The problem with many popular science books is that they limit themselves to working within the bounds of scientific consensus, and eliminate any mathematical technicalities for the benefit of the reader. Though Brian Greene's book moves the maths discreetly to an endnotes section, he does give pointers for more technically inclined readers, and he isn't afraid to say that much of the work of string theory is speculative and not well understood.
After an introduction, the book begins with a chapter each on special relativity, general relativity and quantum mechanics. The two chapters on Einstein's relativity theories are excellent - some of the ideas presented about special relativity, such as the idea that everything is continuously moving through spacetime at constant speed (it's just that you and I move almost entirely through time, whereas a photon moves entirely through space), I could have done with when I was studying it at university. The chapter on quantum mechanics is fair enough, but perhaps a bit muddled for someone who knows a bit about the subject. It's very tempting to read explanations of the Uncertainty principle as limitations on our measurement apparatus, rather than an intrinsic limitation that, on the quantum scale, particles do not have well-defined position and momentum.
Going on to describe the main principles of string theory, Greene entertains us with the Kaluza-Klein extension of general relativity before introducing 10-dimensional Calabi-Yau spaces. I won't pretend to understand the detail, but Greene's "in principle" explanations are usually well-formed analogies that can be understood by anyone with a logical and enquiring mind. He doesn't deny the speculative nature of the theory, and accepts the controversy and lack of clear experiments that could be performed to test pre- or post-dictions of the theory. Nevertheless, he is able to offer convincing qualitative explanations of things such as the number of elementary particle families.

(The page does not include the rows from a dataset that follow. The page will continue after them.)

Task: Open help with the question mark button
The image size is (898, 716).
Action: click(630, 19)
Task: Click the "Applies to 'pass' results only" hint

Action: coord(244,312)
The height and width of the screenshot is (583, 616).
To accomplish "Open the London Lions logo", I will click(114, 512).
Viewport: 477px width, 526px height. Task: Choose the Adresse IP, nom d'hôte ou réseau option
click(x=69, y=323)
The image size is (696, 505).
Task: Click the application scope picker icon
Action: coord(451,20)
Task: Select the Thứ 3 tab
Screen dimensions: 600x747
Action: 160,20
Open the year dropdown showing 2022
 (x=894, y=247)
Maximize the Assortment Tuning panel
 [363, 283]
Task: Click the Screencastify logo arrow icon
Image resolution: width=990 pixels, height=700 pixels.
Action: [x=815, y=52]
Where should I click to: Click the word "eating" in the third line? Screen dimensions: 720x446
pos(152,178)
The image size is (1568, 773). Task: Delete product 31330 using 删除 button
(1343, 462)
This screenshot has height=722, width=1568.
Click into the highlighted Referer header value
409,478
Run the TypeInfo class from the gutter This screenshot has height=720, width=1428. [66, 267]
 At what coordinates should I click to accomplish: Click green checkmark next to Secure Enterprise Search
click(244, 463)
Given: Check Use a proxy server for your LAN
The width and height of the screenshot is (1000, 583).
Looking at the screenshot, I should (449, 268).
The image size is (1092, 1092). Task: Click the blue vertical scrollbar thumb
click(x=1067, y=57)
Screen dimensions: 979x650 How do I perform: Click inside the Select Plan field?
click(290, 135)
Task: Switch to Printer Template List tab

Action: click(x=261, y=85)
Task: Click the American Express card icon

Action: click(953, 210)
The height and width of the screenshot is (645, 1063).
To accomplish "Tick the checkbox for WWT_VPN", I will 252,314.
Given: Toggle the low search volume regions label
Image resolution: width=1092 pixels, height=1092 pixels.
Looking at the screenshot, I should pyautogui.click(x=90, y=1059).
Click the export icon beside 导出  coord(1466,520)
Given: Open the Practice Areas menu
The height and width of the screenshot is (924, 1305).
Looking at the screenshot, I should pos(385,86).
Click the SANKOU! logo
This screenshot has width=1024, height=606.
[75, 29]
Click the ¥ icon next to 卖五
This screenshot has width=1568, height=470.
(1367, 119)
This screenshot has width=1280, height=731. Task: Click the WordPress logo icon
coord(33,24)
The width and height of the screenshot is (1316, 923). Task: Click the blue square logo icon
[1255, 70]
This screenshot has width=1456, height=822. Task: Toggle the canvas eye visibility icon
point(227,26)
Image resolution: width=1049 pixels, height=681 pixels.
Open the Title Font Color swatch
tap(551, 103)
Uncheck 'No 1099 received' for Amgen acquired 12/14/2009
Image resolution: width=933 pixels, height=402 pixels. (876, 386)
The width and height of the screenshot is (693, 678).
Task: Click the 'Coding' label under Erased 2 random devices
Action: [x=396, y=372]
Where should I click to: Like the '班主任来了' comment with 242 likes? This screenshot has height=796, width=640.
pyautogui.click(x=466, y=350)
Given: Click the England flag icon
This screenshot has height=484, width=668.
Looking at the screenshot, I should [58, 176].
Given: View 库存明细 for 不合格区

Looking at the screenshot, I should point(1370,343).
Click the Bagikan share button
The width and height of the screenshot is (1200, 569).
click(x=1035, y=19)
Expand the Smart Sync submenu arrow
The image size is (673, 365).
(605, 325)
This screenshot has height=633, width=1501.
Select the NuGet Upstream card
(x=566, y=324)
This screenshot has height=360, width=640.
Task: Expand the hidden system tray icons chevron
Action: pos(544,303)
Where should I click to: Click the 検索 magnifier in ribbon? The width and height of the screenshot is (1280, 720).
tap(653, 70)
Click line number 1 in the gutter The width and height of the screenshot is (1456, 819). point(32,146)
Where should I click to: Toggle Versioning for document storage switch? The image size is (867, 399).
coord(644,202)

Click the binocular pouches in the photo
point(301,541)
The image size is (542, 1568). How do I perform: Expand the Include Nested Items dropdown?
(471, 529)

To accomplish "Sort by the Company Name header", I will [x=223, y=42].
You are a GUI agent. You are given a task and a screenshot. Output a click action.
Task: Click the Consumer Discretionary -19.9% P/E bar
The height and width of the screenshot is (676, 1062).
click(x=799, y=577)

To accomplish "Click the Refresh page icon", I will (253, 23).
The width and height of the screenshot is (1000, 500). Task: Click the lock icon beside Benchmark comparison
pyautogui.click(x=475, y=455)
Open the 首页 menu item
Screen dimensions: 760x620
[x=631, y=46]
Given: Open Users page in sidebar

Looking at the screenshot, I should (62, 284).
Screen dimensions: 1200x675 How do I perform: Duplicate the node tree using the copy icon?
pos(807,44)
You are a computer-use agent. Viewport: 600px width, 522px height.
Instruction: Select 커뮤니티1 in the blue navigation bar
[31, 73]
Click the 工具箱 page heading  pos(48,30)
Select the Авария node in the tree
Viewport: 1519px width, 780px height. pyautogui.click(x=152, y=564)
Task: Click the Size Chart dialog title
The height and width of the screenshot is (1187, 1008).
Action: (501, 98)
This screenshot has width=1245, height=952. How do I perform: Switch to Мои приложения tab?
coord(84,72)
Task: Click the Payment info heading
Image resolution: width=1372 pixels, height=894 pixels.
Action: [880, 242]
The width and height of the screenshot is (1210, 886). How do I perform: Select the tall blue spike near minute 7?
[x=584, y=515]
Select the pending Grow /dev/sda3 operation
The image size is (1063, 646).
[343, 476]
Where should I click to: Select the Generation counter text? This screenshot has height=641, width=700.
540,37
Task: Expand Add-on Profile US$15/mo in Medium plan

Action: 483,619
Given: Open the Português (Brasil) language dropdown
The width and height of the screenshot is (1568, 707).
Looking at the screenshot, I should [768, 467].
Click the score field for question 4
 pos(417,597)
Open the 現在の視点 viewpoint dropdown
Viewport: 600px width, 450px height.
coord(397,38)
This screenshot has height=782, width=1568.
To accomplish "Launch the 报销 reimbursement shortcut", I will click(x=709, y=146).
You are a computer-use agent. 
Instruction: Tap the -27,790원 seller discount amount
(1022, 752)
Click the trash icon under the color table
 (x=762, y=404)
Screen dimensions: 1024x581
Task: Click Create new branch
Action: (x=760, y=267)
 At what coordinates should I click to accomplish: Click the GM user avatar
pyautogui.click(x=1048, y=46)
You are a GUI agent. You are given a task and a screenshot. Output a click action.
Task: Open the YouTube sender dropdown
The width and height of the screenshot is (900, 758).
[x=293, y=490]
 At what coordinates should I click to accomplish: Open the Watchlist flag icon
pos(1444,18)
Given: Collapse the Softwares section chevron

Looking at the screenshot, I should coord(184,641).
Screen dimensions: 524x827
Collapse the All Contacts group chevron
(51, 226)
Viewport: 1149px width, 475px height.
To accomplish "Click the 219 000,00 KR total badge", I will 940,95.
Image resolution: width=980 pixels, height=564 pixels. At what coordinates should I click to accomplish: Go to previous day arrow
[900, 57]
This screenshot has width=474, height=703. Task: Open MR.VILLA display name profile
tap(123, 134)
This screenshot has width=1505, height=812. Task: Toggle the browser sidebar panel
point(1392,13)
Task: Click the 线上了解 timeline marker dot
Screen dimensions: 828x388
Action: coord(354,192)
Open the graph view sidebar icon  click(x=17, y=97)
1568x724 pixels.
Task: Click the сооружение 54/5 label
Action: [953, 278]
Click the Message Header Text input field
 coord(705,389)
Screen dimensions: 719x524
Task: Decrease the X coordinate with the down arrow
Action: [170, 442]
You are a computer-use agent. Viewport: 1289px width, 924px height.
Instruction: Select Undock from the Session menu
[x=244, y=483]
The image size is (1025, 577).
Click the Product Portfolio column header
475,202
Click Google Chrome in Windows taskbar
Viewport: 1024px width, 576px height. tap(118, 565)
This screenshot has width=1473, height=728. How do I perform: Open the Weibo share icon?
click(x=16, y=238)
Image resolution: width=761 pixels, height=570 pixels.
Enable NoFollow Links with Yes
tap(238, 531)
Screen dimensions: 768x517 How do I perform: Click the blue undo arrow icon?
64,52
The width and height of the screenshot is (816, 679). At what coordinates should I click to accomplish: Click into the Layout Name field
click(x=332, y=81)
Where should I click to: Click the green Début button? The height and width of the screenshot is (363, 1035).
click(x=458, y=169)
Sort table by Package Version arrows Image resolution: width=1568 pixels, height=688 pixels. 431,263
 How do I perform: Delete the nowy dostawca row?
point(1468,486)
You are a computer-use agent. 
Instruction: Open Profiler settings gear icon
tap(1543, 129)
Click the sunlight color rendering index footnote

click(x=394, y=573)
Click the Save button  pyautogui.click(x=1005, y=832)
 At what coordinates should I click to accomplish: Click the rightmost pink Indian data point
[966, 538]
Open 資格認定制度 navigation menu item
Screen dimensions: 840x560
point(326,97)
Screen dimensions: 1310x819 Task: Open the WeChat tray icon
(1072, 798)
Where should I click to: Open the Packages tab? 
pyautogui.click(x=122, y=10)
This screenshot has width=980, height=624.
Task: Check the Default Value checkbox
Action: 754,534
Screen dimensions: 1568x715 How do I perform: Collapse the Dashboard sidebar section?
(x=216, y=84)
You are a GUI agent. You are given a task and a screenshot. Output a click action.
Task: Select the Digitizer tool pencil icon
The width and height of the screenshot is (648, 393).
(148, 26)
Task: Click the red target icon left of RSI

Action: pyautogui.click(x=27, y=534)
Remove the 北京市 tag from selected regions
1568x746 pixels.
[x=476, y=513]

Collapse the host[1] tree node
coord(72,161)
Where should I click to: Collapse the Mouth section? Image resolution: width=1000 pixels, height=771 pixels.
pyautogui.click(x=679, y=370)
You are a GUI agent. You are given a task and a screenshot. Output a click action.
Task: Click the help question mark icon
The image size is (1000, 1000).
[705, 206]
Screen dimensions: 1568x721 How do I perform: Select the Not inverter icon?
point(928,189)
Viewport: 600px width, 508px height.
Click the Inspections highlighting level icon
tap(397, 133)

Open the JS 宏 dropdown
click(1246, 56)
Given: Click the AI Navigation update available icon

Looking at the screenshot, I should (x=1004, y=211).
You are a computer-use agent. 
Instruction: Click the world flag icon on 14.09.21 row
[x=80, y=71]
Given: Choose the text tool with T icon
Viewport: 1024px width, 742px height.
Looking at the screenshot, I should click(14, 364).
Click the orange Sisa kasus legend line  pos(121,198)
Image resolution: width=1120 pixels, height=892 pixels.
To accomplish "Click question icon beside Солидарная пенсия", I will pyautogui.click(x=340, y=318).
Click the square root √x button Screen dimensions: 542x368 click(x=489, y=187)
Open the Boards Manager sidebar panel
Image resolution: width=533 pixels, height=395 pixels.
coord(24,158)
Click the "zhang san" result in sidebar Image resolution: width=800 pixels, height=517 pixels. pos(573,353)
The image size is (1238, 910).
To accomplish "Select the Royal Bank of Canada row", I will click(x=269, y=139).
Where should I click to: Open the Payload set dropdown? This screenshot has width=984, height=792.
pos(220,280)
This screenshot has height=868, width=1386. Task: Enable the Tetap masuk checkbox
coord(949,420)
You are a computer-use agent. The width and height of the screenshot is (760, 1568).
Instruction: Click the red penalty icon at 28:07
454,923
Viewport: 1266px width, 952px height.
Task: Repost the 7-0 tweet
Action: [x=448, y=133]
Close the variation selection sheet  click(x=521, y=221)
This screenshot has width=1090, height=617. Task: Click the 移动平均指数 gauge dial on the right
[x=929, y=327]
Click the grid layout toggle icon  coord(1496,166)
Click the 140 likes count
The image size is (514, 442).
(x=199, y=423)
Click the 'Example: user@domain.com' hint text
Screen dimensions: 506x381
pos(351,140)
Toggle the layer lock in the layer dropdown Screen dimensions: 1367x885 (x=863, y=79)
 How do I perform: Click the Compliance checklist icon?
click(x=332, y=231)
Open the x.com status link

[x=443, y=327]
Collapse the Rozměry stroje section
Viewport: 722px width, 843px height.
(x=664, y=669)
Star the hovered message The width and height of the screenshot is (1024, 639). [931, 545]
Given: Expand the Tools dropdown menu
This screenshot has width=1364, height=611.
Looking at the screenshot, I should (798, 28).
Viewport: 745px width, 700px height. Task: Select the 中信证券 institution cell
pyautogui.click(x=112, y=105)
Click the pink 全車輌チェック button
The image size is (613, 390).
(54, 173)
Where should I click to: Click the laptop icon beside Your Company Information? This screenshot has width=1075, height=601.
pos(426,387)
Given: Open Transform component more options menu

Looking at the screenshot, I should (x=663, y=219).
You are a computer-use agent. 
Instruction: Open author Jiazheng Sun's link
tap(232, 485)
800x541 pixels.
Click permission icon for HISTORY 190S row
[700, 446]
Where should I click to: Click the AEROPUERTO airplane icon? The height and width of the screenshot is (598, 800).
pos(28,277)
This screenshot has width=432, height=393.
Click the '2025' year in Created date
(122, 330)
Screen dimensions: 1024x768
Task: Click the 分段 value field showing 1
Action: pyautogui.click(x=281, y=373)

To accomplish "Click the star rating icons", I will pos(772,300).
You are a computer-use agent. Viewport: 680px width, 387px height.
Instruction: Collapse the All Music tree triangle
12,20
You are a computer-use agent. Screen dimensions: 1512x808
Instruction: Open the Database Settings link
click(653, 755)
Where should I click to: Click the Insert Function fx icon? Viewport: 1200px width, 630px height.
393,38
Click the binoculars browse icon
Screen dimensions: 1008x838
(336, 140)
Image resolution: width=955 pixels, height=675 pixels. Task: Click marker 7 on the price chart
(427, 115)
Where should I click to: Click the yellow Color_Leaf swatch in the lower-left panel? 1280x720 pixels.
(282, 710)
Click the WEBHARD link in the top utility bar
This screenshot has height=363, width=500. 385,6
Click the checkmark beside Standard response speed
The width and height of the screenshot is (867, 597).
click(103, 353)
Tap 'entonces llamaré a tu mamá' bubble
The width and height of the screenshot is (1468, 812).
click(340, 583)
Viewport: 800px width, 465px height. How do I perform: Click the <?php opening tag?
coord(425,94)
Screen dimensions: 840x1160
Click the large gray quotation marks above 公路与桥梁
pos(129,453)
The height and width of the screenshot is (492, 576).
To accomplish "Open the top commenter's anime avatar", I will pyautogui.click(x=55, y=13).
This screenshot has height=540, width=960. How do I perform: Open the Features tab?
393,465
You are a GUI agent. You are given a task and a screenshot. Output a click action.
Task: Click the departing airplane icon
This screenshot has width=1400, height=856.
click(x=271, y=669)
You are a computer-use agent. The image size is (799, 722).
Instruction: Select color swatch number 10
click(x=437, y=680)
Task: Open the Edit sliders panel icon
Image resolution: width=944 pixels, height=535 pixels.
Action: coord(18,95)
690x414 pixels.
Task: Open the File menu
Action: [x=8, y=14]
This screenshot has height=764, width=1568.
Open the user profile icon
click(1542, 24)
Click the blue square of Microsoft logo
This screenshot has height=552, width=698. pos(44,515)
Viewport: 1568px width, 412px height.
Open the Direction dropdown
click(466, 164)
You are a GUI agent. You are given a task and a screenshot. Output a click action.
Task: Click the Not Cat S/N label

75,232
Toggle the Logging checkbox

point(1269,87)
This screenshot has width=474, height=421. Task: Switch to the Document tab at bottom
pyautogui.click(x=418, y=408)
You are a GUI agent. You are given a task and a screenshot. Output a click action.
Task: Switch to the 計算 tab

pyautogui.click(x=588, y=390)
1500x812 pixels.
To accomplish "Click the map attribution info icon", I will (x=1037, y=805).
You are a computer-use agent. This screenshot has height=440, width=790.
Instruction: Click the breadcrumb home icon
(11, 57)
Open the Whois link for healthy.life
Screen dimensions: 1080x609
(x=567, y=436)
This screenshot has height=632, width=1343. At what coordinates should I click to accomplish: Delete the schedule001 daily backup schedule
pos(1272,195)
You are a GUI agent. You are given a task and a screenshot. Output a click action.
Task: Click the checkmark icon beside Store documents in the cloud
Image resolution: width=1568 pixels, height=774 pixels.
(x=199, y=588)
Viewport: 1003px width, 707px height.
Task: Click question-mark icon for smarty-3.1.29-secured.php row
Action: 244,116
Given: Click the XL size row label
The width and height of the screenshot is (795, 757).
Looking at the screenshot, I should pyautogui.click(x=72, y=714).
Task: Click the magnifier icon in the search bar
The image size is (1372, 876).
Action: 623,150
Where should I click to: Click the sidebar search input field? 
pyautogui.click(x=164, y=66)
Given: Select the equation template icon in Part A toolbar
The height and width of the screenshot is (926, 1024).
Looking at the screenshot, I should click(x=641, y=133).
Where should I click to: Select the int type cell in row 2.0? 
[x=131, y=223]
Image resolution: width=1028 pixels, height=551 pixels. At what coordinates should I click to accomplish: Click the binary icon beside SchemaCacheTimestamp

The heaviest section of the book deals with quantum geometry and M-theory. Even without the mathematics, these chapters are quite technical, though Greene lightens them in part by switching to an autobiographical mode, describing in personal terms the progress of his research with others in the field. The chapter on Black Holes is, again, qualitatively convincing.
A weakness in the book (and perhaps in the theory) is that the Uncertainty principle is used in many ways as a starting point: to be a truly satisfying theory, I would prefer the Uncertainty principle to emerge from the theory. Perhaps I am inconsistent here, as I have no problem with special relativity, which uses the constancy of the speed of light as one of its postulates (This was experimentally verified to high accuracy before the theory, but it contradicted the common-sense expectations of scientists who believed light should travel through an "aether", and therefore its observed speed should fluctuate based on relative motion between sender and receiver. The verification of quantum mechanical predictions arguably validates the Uncertainty principle in the same way, but to me the Uncertainty principle is reminiscent of Ptolemaic epicycles to explain planetary motion).
Greene's concluding chapter verges on metaphysics: do space and time actually exist, is there an ultimate theory, and so on. It's interesting to me that (even in Hofstadter's Godel, Escher, Bach) I have never seen a discussion of Godel's undecidability theorem with respect to the "Theory of Everything". If the Universe is a Formal System, it must be incomplete. Nevertheless, Greene has demonstrated that he is a talented and courageous writer for presenting the material in an intelligent but accessible way.